Cold elicits the simultaneous induction of fatty acid synthesis and β‐oxidation in murine brown adipose tissue: prediction from differential gene expression and confirmation in vivo

Abstract

A survey of genes differentially expressed in the brown adipose tissue (BAT) of mice exposed to a range of environmental temperatures was carried out to identify novel genes and pathways associated with the transition of this tissue toward an amplified thermogenic state. The current report focuses on an analysis of the expression patterns of 50 metabolic genes in BAT under control conditions (22°C), cold exposure (4°C, 1 to 48 h), warm acclimation (33°C, 3 wk), or food restriction/meal feeding (animals fed the same amount as warm mice). In general, expression of genes encoding proteins involving glucose uptake and catabolism was significantly elevated in the BAT of cold-exposed mice.

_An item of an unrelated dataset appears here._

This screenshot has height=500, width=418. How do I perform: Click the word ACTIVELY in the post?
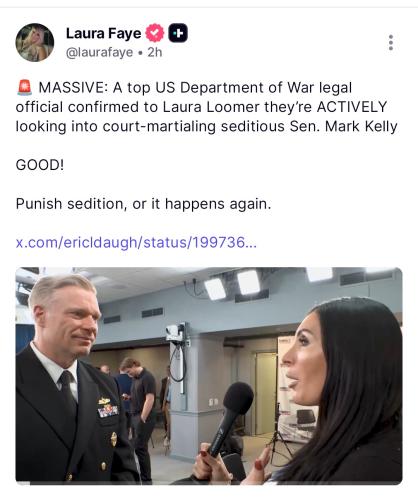pos(352,107)
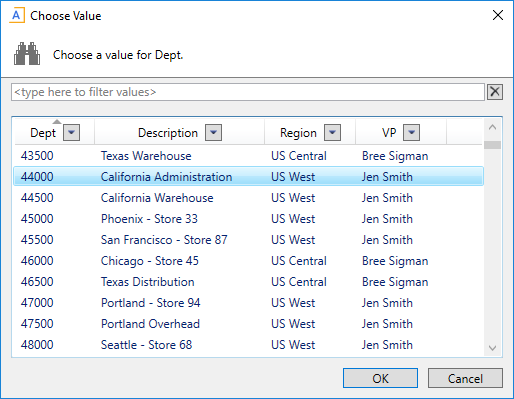Clear the filter text with the X icon

click(x=495, y=92)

The levels of mRNAs encoding proteins critical to de novo lipogenesis were also increased. Gene expression for enzymes associated with procurement and combustion of long chain fatty acids (LCFAs) was increased in the cold. Thus, a model was proposed in which coordinated activation of glucose uptake, fatty acid synthesis, and fatty acid combustion occurs as part of the adaptive thermogenic processes in BAT. Confirmation emerged from in vivo assessments of cold-induced changes in BAT 2-deoxyglucose uptake (increased 2.7-fold), BAT lipogenesis (2.8-fold higher), and incorporation of LCFA carboxyl-carbon into BAT water-soluble metabolites (elevated ∼twofold). It is proposed that temperature-sensitive regulation of distinct intracellular malonyl-CoA pool sizes plays an important role in driving this unique metabolic profile via maintenance of the lipogenic pool but diminution of the carnitine palmitoyltransferase 1 inhibitory pool under cold conditions.—Yu, X. X., Lewin, D. A., Forrest, W. F., Adams, S. H. Cold elicits the simultaneous induction of fatty acid synthesis and β-oxidation in murine brown adipose tissue: prediction from differential gene expression and confirmation in vivo.